— start of INPUT DATA —
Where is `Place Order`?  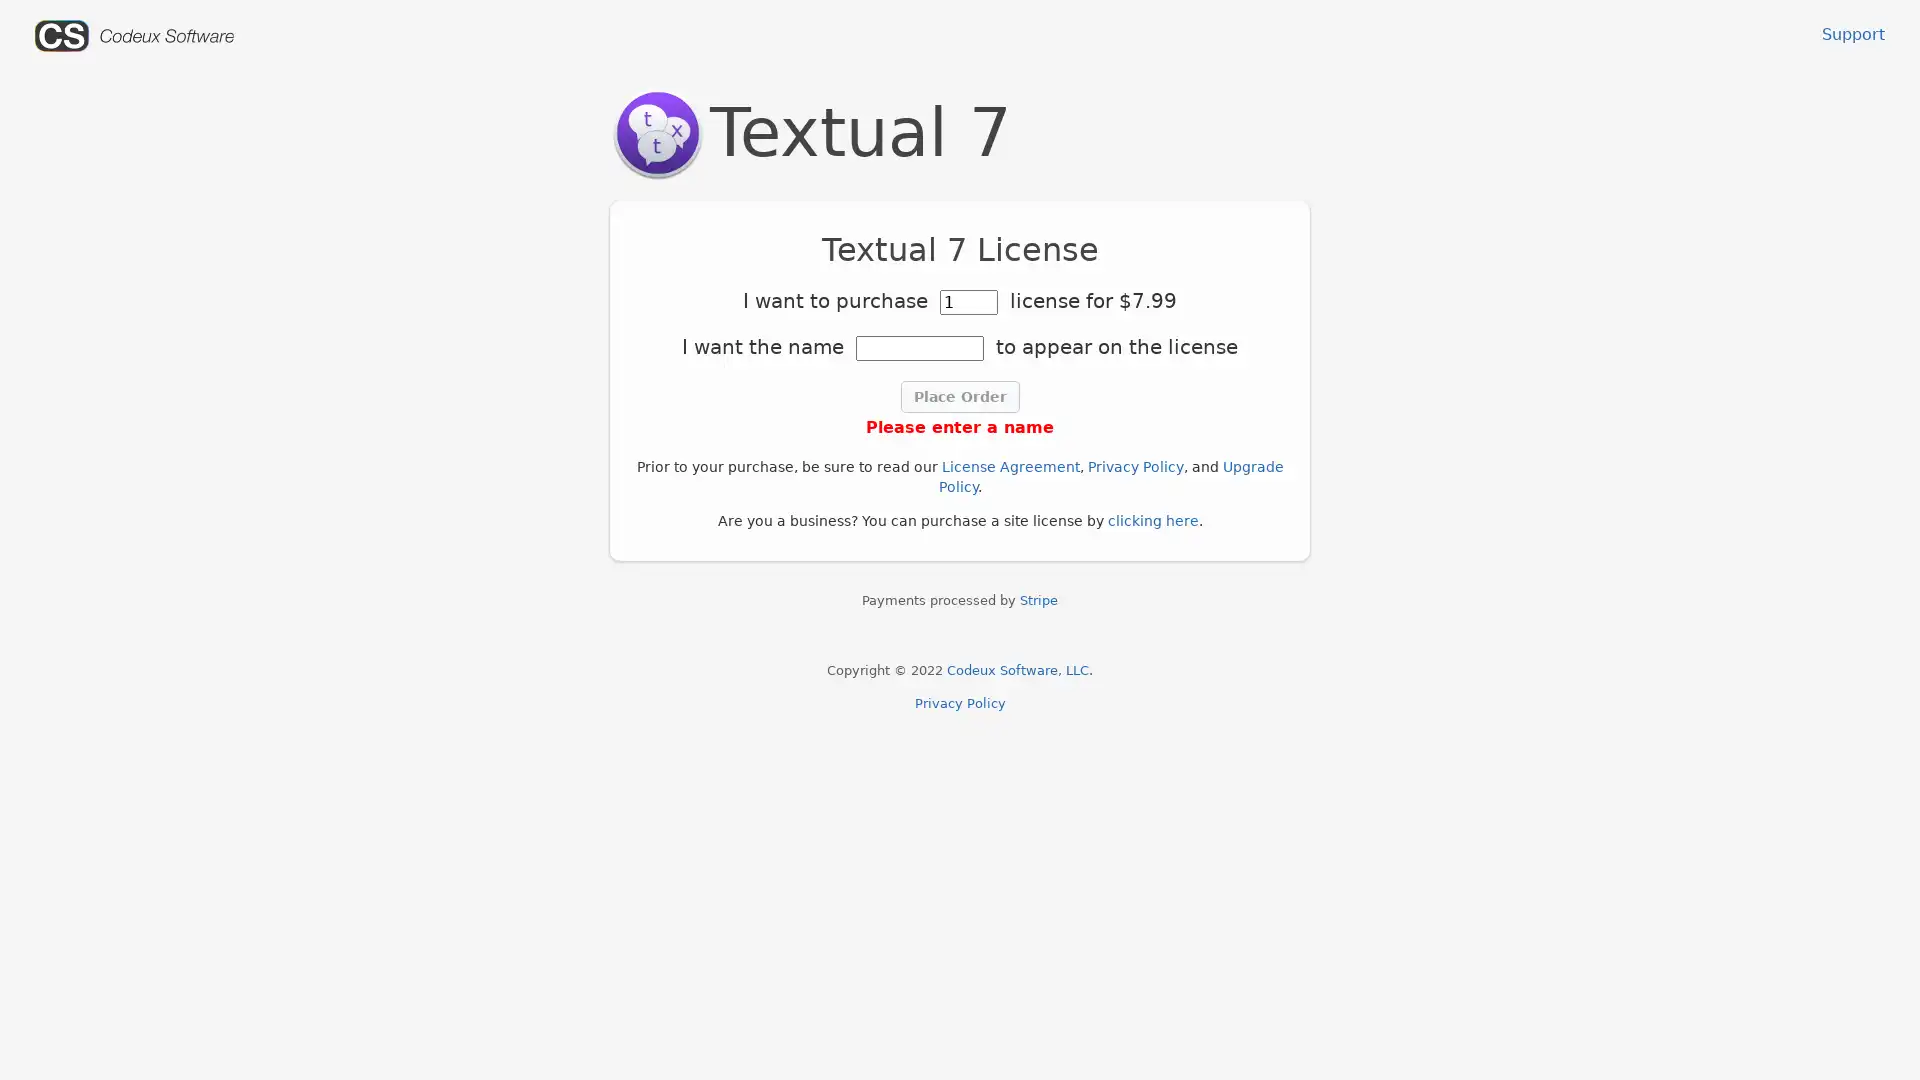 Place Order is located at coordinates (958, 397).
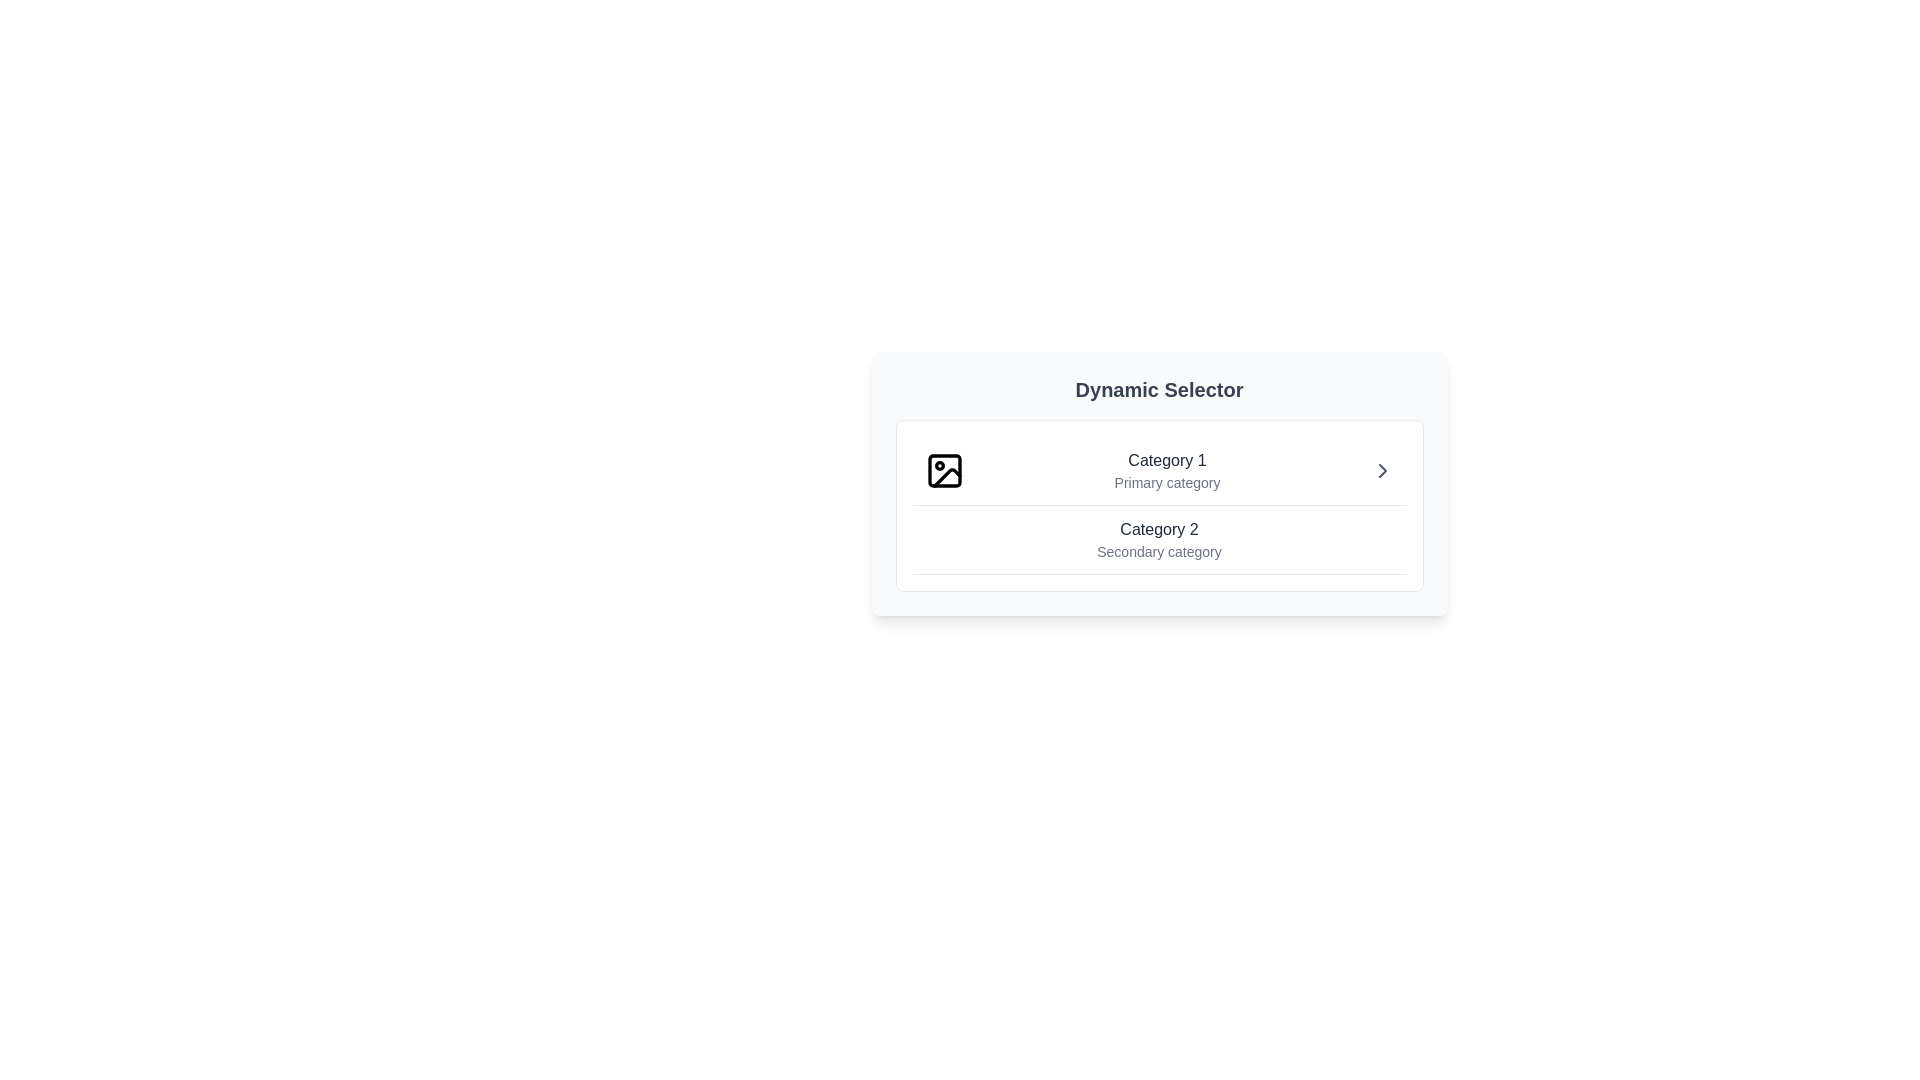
— end of INPUT DATA —
— start of INPUT DATA —
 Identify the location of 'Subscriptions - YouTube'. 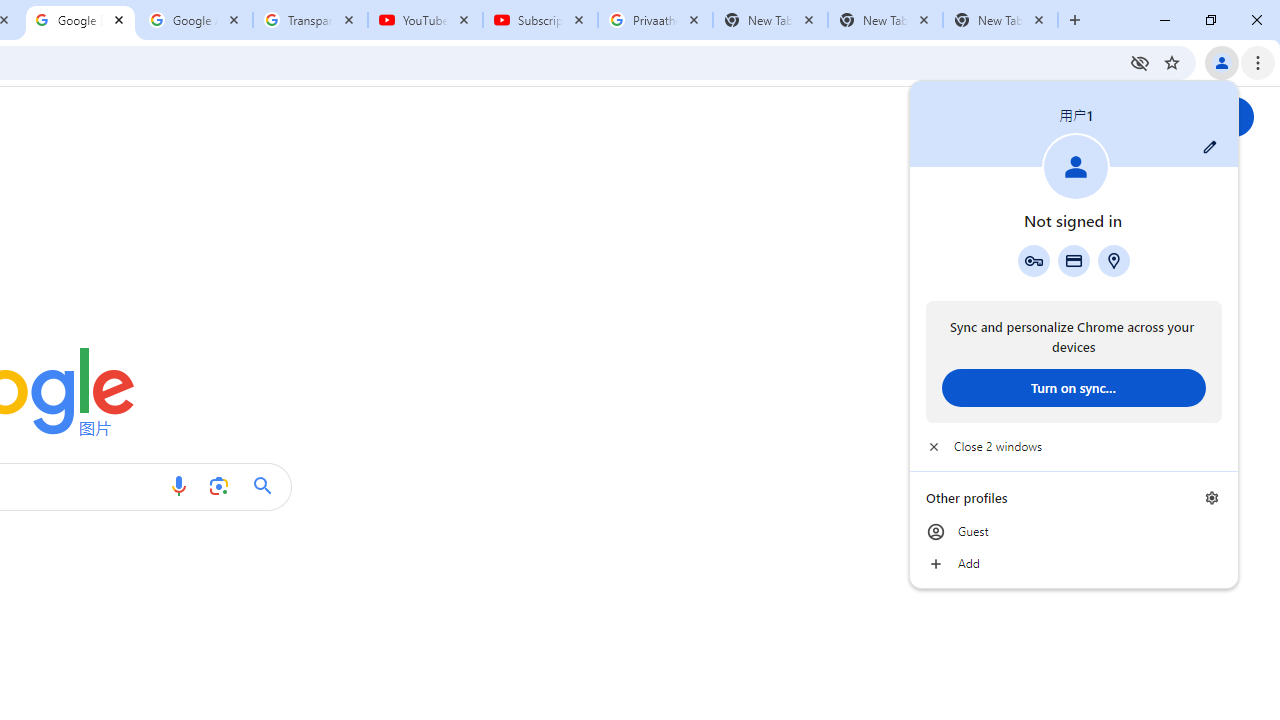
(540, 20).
— end of INPUT DATA —
— start of INPUT DATA —
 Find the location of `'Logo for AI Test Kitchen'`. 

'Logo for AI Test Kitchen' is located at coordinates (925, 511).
— end of INPUT DATA —
### SET EXERCISE:
Please find each line in the material above that contains the string "Kitchen" and copy it out. Case counts.

### EXERCISE RESPONSE:
 Find the location of `'Logo for AI Test Kitchen'`. 
'Logo for AI Test Kitchen' is located at coordinates (925, 511).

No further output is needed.